Source material: Cell culture supernatant.

Extraction and clarification: Cell culture supernatant filtered through a 0.45 µm filter.

Capture

Binding buffer: 20 mM potassium phosphate, pH 7.0

Elution buffer: 100 mM glycine-HCl, pH 2.7

1. Equilibrate column with 5 column volumes of binding buffer.
2. Apply sample.
3. Wash the column with 10 column volumes binding buffer or until the absorbance at 280 nm has returned to baseline.
4. Elute with 5 to 10 column volumes of elution buffer.
5. Re-equilibrate with 5 column volumes of binding buffer.

Intermediate Purification

No intermediate step was required as the high selectivity of the capture step gave a sufficiently high level of purity so that only a final polishing step was necessary.
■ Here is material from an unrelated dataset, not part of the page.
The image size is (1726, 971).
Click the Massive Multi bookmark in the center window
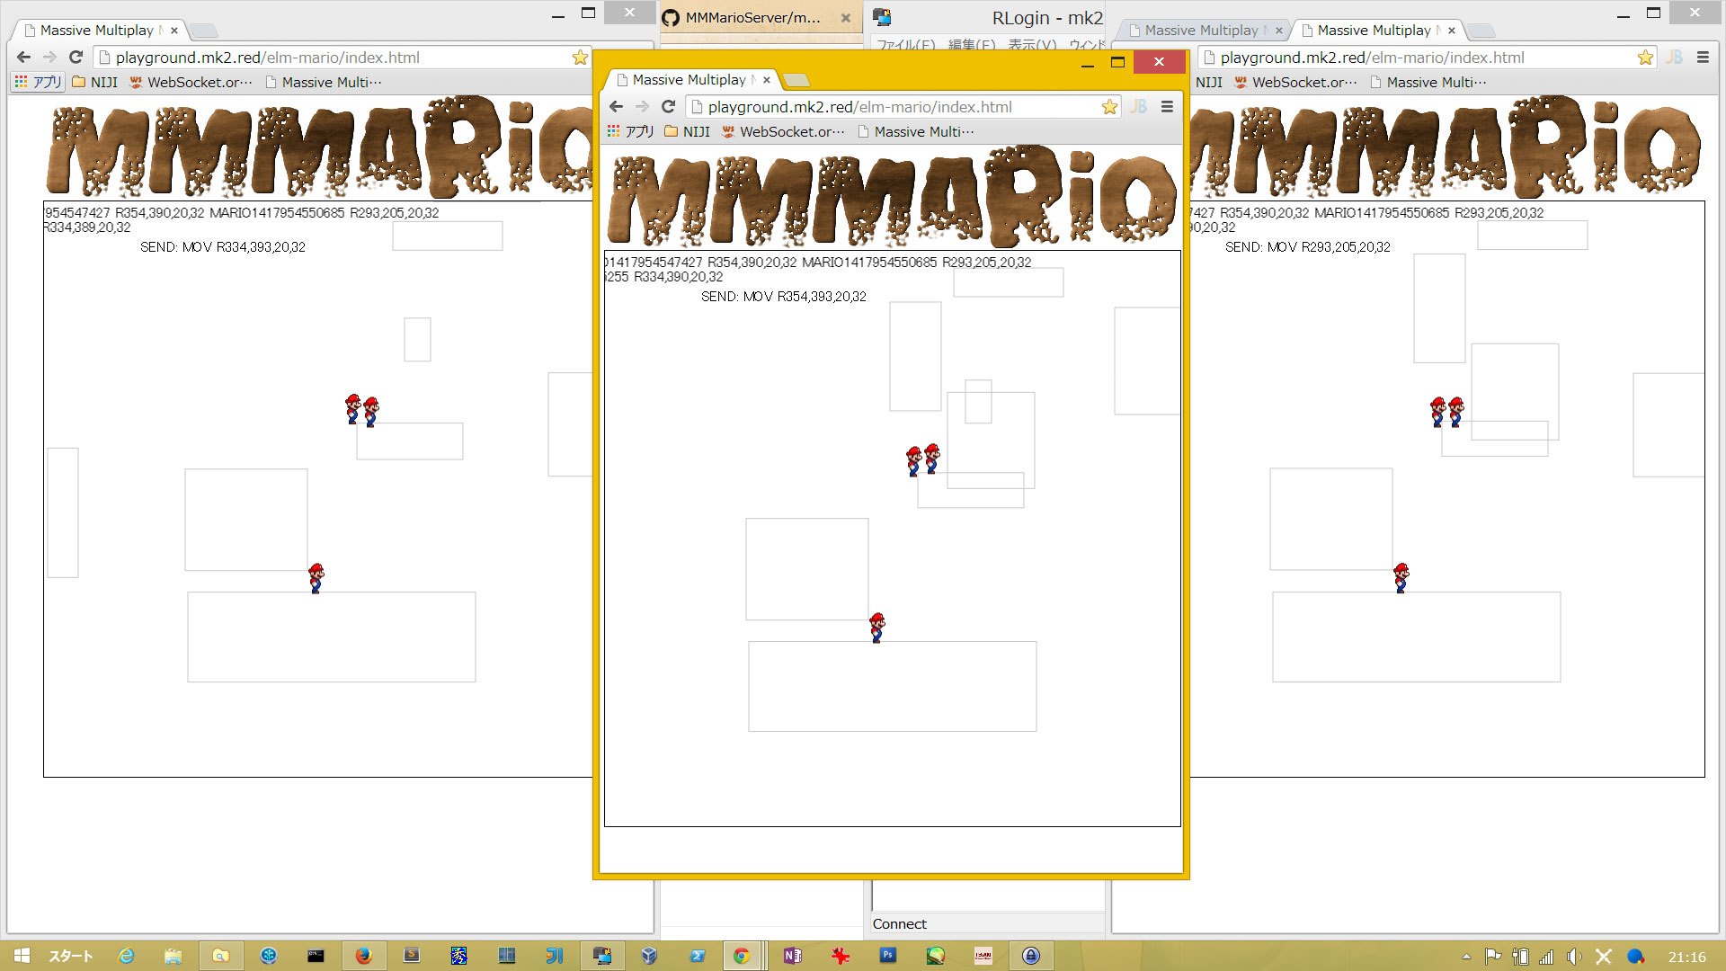coord(915,132)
1. Equilibrate the column with phosphate buffered saline, pH 7.4 (see Table A3.1, Appendix 3 - Immunoprecipitation techniques).
2. Apply sample (maximum sample volume 1% to 2% of total column volume).
3. Elute sample in one column volume of buffer. Collect fractions.
4. Wash with 2 to 3 column volumes of buffer.

Affinity purification reduces sample volume and concentrates the sample. SEC is the slowest of all chromatography techniques and the size of the column determines the volume of sample that can be applied. Therefore, it is most logical to use SEC after techniques that reduce sample volume.

Purity was controlled by SDS-PAGE under reducing conditions, which showed that the antibody was highly pure already after the first affinity step. The SEC step further improved target quality by separating the dimer and monomer of the antibody. Note that both dimers and monomers run as heavy and light chains under the reducing conditions used.